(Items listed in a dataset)
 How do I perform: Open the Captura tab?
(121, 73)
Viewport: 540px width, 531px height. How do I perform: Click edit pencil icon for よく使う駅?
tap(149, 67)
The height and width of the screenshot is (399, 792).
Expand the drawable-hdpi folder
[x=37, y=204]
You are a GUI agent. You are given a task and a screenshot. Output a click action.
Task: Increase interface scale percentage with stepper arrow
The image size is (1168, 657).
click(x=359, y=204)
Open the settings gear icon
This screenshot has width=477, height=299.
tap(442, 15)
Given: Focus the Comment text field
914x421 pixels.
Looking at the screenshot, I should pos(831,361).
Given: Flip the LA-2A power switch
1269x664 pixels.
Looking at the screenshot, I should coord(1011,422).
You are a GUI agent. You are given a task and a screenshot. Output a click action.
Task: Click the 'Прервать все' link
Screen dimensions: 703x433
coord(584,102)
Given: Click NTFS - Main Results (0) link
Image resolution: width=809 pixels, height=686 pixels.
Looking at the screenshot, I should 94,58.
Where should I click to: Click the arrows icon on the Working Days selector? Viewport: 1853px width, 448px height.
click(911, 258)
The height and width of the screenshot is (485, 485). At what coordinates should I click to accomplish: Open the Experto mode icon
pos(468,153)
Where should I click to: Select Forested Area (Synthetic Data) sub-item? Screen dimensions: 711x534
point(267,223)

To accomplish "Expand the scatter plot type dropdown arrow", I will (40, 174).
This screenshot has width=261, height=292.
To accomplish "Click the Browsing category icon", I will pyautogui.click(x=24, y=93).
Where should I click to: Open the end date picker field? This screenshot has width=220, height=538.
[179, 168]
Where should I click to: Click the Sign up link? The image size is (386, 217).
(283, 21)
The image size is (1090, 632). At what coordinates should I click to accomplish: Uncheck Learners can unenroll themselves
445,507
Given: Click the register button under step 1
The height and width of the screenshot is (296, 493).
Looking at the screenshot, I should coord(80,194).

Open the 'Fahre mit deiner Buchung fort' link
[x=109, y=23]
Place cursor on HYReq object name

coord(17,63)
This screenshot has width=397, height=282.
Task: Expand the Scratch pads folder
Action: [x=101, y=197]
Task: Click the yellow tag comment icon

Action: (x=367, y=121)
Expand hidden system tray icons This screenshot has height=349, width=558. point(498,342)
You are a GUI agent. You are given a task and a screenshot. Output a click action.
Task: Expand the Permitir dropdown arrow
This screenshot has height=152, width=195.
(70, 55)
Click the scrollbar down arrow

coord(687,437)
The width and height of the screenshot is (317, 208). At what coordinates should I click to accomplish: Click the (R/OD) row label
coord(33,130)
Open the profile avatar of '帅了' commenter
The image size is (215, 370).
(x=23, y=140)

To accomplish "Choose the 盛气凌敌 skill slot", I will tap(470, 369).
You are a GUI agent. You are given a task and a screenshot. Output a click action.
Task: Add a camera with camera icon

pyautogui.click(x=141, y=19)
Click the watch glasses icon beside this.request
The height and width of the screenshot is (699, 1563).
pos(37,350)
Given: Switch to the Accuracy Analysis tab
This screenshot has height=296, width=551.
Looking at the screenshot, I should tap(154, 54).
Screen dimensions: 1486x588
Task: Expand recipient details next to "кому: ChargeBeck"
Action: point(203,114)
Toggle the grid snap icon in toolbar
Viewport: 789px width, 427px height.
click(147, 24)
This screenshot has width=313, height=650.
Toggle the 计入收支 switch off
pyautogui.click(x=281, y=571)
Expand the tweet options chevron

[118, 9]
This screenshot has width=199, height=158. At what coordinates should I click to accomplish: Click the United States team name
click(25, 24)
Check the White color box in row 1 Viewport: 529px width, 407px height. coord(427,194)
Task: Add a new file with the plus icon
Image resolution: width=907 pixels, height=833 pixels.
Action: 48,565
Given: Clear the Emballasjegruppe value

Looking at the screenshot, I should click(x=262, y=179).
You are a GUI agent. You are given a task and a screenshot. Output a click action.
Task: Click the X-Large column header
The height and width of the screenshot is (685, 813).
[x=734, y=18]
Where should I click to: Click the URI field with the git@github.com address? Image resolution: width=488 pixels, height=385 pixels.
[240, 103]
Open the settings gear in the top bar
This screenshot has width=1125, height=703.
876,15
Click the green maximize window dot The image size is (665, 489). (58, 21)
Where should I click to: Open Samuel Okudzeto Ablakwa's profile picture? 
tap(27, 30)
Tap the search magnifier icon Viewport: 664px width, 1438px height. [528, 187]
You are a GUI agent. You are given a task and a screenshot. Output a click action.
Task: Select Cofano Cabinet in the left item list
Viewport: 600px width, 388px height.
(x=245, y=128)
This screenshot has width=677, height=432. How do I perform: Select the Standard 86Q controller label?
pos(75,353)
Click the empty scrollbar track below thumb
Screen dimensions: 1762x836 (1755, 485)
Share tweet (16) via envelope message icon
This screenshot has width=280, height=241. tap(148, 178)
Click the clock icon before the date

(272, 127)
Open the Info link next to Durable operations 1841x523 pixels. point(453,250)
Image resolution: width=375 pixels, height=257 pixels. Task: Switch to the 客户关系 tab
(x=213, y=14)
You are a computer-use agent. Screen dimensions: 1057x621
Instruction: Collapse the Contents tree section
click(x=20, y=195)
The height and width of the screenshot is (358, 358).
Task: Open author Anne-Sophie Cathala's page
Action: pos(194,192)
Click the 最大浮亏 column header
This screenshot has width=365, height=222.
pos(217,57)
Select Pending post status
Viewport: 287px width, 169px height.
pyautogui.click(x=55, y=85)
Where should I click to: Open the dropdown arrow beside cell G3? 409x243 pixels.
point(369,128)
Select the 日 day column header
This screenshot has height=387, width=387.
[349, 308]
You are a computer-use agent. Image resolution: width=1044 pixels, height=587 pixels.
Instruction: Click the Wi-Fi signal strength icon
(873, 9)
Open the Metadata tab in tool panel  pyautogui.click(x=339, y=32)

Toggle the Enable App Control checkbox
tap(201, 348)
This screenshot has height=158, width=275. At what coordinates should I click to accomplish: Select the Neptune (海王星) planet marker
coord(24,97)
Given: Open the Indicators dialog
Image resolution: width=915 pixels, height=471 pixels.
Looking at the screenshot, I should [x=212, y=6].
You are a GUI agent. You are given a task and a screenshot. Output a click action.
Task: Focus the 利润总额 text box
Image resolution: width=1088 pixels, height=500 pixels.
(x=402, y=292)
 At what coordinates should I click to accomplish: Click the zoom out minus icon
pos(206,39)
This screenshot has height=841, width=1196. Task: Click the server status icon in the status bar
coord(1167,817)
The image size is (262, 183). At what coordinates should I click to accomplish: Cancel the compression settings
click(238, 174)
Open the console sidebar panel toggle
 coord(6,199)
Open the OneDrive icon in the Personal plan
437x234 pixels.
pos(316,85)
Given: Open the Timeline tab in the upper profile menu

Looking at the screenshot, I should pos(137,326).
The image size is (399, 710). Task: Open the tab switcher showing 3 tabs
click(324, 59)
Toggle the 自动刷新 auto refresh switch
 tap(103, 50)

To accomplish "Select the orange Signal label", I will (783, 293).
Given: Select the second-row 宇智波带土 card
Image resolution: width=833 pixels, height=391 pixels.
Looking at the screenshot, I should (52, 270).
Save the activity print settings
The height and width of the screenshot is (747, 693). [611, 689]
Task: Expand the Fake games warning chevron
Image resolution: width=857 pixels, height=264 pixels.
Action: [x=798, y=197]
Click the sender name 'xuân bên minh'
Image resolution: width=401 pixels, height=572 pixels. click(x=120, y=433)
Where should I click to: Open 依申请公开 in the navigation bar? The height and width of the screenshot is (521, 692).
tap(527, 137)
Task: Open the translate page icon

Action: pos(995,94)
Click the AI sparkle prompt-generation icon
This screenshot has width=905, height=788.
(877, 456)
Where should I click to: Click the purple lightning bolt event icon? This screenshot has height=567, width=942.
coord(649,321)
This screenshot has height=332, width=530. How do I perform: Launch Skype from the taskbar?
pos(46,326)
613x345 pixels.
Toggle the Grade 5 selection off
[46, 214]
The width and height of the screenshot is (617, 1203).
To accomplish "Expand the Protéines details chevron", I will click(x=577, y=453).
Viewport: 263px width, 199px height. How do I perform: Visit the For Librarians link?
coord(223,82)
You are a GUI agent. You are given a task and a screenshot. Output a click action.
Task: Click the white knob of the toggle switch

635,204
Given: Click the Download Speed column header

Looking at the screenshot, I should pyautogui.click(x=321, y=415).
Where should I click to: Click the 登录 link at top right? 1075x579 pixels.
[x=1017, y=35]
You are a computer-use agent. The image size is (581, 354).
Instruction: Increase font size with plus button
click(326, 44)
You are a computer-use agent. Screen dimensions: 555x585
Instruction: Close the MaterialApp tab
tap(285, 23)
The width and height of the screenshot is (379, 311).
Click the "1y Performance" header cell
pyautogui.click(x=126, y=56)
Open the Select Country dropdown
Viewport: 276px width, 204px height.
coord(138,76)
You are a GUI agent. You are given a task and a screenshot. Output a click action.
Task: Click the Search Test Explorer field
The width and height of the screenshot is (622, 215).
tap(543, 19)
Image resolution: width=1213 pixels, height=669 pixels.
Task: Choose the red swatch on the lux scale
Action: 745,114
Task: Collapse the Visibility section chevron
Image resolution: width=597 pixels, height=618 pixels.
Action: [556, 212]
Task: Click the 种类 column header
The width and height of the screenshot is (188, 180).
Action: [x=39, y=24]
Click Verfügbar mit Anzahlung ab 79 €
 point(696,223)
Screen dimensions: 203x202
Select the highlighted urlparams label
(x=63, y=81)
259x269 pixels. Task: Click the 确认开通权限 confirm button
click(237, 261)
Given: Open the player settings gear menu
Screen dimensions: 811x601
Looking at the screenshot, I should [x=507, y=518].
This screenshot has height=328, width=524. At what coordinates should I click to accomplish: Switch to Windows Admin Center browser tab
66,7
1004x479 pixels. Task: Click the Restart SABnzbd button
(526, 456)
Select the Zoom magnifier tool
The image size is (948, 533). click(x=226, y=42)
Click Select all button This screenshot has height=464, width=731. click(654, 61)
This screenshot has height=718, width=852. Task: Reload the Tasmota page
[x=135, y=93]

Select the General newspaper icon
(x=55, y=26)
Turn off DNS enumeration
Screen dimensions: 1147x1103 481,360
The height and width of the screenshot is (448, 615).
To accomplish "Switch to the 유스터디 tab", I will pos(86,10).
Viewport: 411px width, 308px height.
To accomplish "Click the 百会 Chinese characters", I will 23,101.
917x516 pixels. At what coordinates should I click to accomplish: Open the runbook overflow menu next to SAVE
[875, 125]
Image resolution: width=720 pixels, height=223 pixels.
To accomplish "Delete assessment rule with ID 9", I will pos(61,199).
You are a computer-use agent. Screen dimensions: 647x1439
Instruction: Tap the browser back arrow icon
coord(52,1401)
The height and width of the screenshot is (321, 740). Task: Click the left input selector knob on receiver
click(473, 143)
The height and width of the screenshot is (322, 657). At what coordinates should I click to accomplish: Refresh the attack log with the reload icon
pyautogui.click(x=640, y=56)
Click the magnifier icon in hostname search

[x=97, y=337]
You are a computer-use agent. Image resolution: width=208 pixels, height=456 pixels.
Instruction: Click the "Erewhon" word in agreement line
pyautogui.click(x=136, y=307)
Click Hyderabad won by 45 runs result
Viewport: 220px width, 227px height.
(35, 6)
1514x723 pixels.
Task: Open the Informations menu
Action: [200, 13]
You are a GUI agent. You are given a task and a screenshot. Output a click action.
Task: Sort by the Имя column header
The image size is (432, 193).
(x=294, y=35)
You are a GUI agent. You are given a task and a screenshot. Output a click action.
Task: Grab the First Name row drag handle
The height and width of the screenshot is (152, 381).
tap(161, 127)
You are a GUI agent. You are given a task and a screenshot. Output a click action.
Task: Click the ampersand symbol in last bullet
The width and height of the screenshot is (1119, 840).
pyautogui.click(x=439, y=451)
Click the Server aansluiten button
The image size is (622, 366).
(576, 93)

> What you are asked to do
Please reply with an exact copy of the lines above, starting at the first and ending at the line that holds "Task: Increase interface".

> Answer box
 How do I perform: Open the Captura tab?
(121, 73)
Viewport: 540px width, 531px height. How do I perform: Click edit pencil icon for よく使う駅?
tap(149, 67)
The height and width of the screenshot is (399, 792).
Expand the drawable-hdpi folder
[x=37, y=204]
You are a GUI agent. You are given a task and a screenshot. Output a click action.
Task: Increase interface scale percentage with stepper arrow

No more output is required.